Nul ne sait pourquoi l’époque a vu émerger cette génération des emmerdants. Il a dû y avoir quelques précurseurs dans les décennies précédentes. A se demander si Patrick Sébastien n’est pas aux emmerdants ce que Black Sabbath est au métal. Une chose semble acquise, la relève est prête car les jeunes trentenaires sont déjà dans la file d’attente pour remplacer ceux qui occupent les places. Ce qui est dommage, c’est que ces générations occupent trop d’espace et participent sans doute au naufrage culturel français. Il faudrait voir chez nos amis européens si le phénomène est de même ampleur. On ne peut pas échapper aux transformations culturelles d’une époque. Les philosophes s’y mettent. De Raphaël Enthoven, le monsieur loyal du grand barnum culturel à Cynthia Fleury, qui dit parfois des choses pertinentes, mais sombre aussi dans une sorte de verbiage catatonique joué par une princesse aux zygomatiques anesthésiés. Je tairai le cas des quadras professant dans les amphis avec les précieux maîtres de conférences trentenaires. Ne les dédaignez pas pour autant, puisqu’ils conduiront vers un diplôme et que l’inscription est moins chère que chez Fontaine et Bataille qui ne vous mèneront à rien.

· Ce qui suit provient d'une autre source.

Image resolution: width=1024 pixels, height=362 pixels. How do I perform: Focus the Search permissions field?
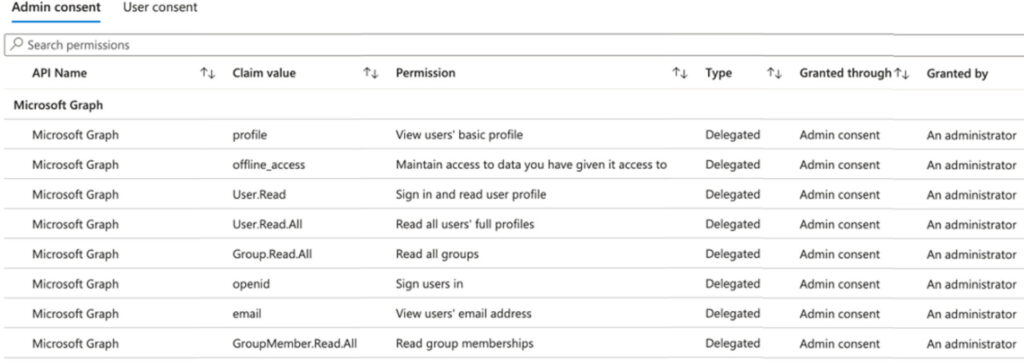pyautogui.click(x=513, y=45)

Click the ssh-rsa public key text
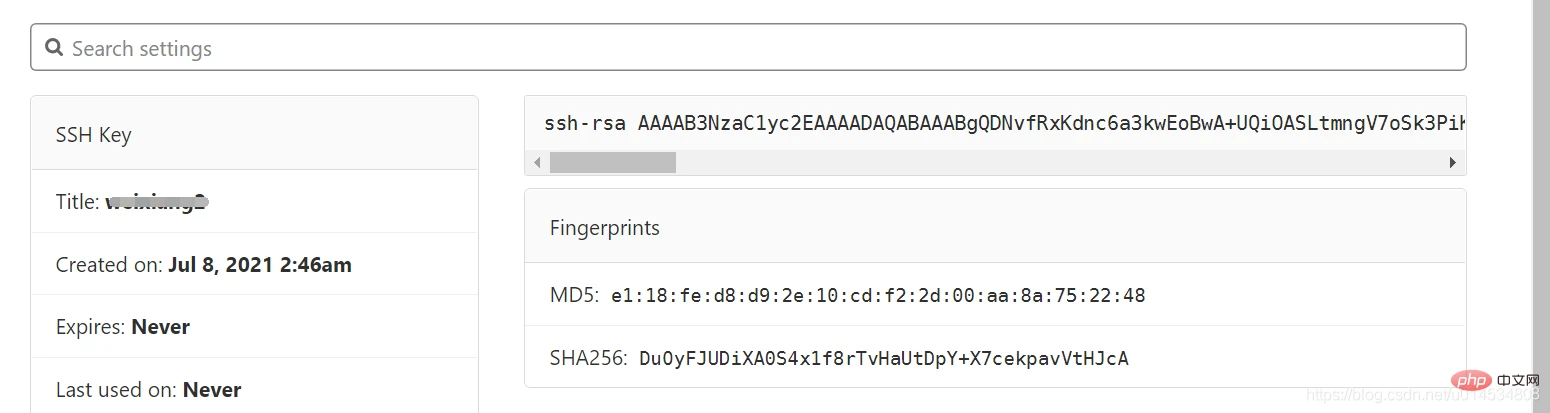tap(1000, 124)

La science fera de vous un emmerdant savant, comme celui qui présente sur les épaules de Darwin, cette émission d’Inter qui devrait recevoir le trophée de l’ennui mortel. Mais vous conviendrez que mon appréciation n’est que subjective et très relative. L’esprit évolue et se phénoménolise comme dirait mon vieux pote Hegel. Les emmerdants ont toujours existé. Ils sont plus visibles maintenant, décomplexés, comme leur égérie Sarkozie.

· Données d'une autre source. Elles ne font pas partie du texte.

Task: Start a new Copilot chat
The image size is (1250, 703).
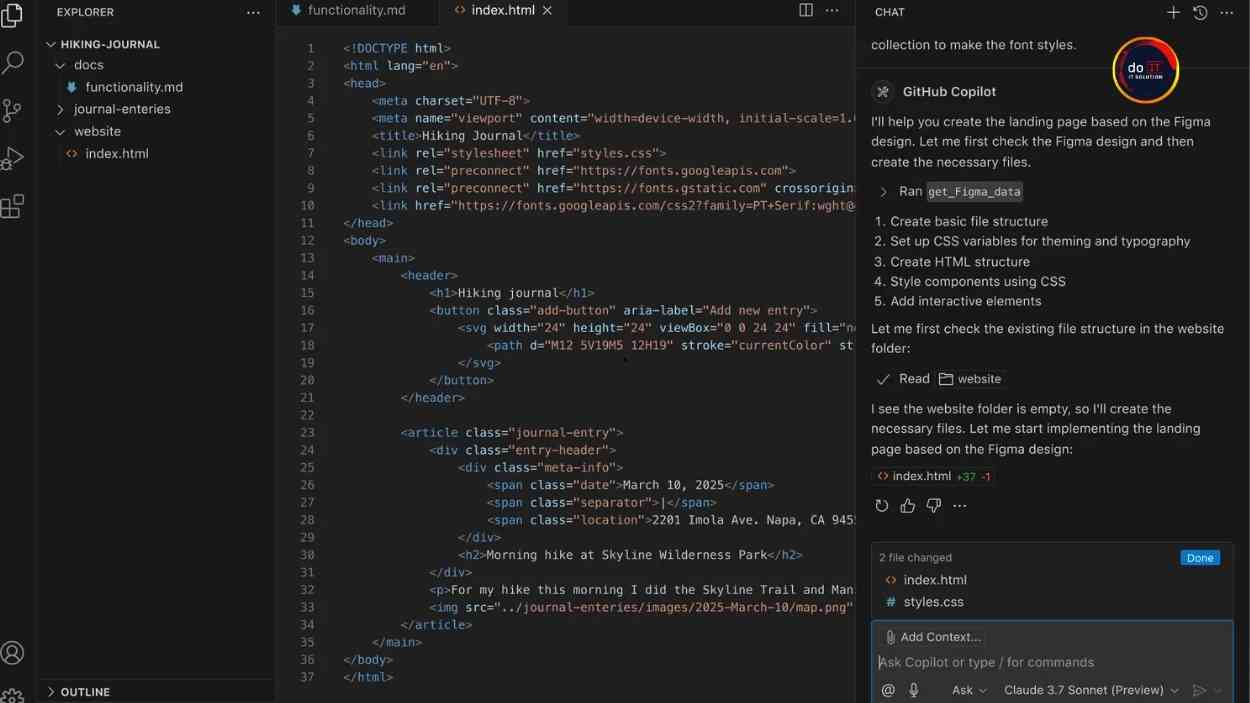Action: pos(1173,12)
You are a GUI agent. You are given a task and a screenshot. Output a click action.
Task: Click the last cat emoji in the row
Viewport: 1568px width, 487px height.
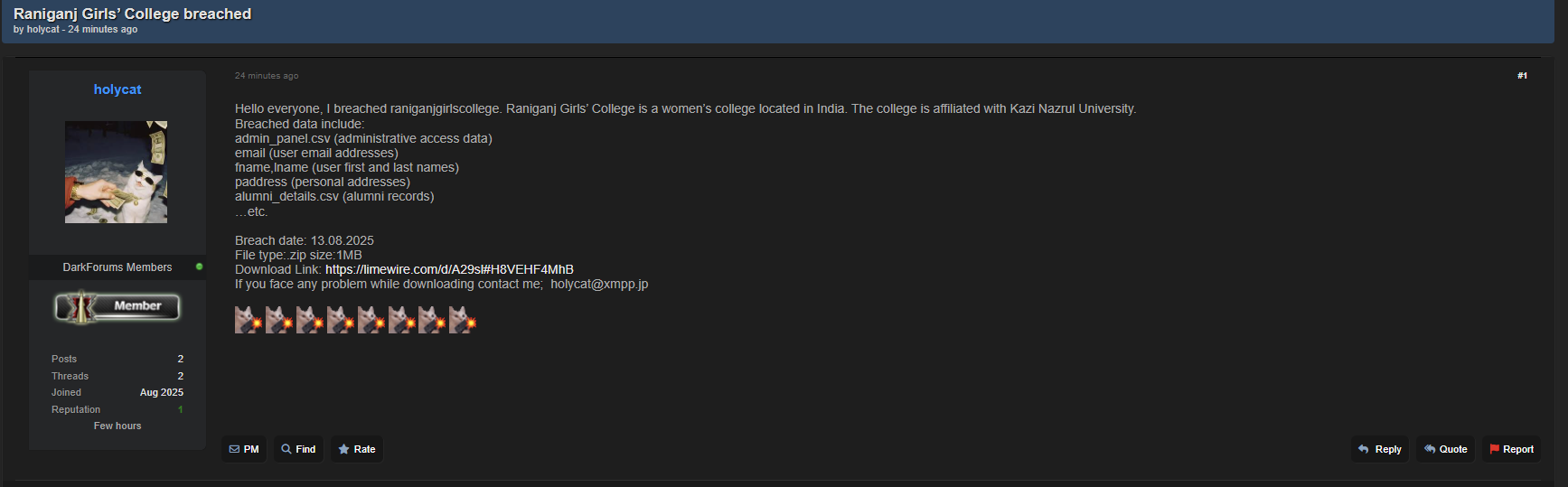[x=463, y=320]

Les lumières de la ville se sont éteintes. J’écoute cette lancinante partie de saxophone progressif avec le souvenir des années folles quand Hendrix brûlait sa guitare après avoir enflammé la scène et que Pete Townsend fracassait sa guitare après un show d’enfer capable de réveiller des moines tibétains. Bon, je vous laisse pour aller mettre dans mon lecteur ce fameux concert joué à Leeds. Directement vers le morceau 12. My generation, et puis après un Magic bus que j’imagine bariolé de mille couleurs. Je me vois bien, assistant à mes propres obsèques dans un cercueil décoré des images du flower power, une messe de requiem avec la sono jouant Echoes du Floyd, ensuite, je prendrai un aller simple pour rejoindre le paradis en montant dans le magique bus pour un voyage vers l’éternité. N’oubliez pas de prendre une hostie, de la rouler comme un joint pour fumer mes cendres.
Mais je compte bien vivre le plus longtemps possible. Pas pour voir ce que deviendra cette génération des emmerdants mais juste pour le plaisir de rester ce voyageur curieux de tout, amoureux de la vie, passionné entre autres de science et de rock progressif. En tant que libéral, je n’ai qu’un seul conseil, si les emmerdants vous ennuient, zappez-les ! Il est temps de créer l’internationale progressive.